▸ **Instructions to follow**:
In the lines below, switch every instance of "Select" to "Choose" and reproduce everything else unchanged.

**** Input rows

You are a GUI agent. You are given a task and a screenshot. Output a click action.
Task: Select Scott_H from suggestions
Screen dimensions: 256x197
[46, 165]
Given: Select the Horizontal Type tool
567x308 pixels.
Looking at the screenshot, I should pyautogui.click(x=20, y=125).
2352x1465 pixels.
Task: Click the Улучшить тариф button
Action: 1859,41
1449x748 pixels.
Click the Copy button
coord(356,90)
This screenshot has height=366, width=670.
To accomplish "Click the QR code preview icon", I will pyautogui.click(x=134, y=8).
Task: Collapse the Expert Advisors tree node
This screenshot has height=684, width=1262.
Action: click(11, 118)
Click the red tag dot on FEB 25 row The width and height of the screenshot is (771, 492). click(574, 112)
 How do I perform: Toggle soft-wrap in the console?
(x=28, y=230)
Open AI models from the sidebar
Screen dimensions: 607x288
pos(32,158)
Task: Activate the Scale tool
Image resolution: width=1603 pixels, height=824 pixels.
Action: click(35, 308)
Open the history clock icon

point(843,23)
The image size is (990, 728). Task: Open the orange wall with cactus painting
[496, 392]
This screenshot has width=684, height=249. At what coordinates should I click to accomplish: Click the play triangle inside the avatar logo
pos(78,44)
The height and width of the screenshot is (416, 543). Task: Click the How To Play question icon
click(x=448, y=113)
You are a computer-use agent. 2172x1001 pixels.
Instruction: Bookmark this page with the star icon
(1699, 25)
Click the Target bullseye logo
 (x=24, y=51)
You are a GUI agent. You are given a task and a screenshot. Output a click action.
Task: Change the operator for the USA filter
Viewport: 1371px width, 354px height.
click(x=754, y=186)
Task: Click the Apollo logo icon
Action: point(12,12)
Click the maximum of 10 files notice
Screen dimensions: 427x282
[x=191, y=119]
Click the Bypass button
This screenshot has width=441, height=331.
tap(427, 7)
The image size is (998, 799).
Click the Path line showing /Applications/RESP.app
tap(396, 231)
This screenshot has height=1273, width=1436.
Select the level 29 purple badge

********

▸ **Reply to the exercise**:
You are a GUI agent. You are given a task and a screenshot. Output a click action.
Task: Choose Scott_H from suggestions
Screen dimensions: 256x197
[46, 165]
Given: Choose the Horizontal Type tool
567x308 pixels.
Looking at the screenshot, I should pyautogui.click(x=20, y=125).
2352x1465 pixels.
Task: Click the Улучшить тариф button
Action: 1859,41
1449x748 pixels.
Click the Copy button
coord(356,90)
This screenshot has height=366, width=670.
To accomplish "Click the QR code preview icon", I will pyautogui.click(x=134, y=8).
Task: Collapse the Expert Advisors tree node
This screenshot has height=684, width=1262.
Action: click(11, 118)
Click the red tag dot on FEB 25 row The width and height of the screenshot is (771, 492). click(574, 112)
 How do I perform: Toggle soft-wrap in the console?
(x=28, y=230)
Open AI models from the sidebar
Screen dimensions: 607x288
pos(32,158)
Task: Activate the Scale tool
Image resolution: width=1603 pixels, height=824 pixels.
Action: click(35, 308)
Open the history clock icon

point(843,23)
The image size is (990, 728). Task: Open the orange wall with cactus painting
[496, 392]
This screenshot has width=684, height=249. At what coordinates should I click to accomplish: Click the play triangle inside the avatar logo
pos(78,44)
The height and width of the screenshot is (416, 543). Task: Click the How To Play question icon
click(x=448, y=113)
You are a computer-use agent. 2172x1001 pixels.
Instruction: Bookmark this page with the star icon
(1699, 25)
Click the Target bullseye logo
 (x=24, y=51)
You are a GUI agent. You are given a task and a screenshot. Output a click action.
Task: Change the operator for the USA filter
Viewport: 1371px width, 354px height.
click(x=754, y=186)
Task: Click the Apollo logo icon
Action: point(12,12)
Click the maximum of 10 files notice
Screen dimensions: 427x282
[x=191, y=119]
Click the Bypass button
This screenshot has width=441, height=331.
tap(427, 7)
The image size is (998, 799).
Click the Path line showing /Applications/RESP.app
tap(396, 231)
This screenshot has height=1273, width=1436.
Choose the level 29 purple badge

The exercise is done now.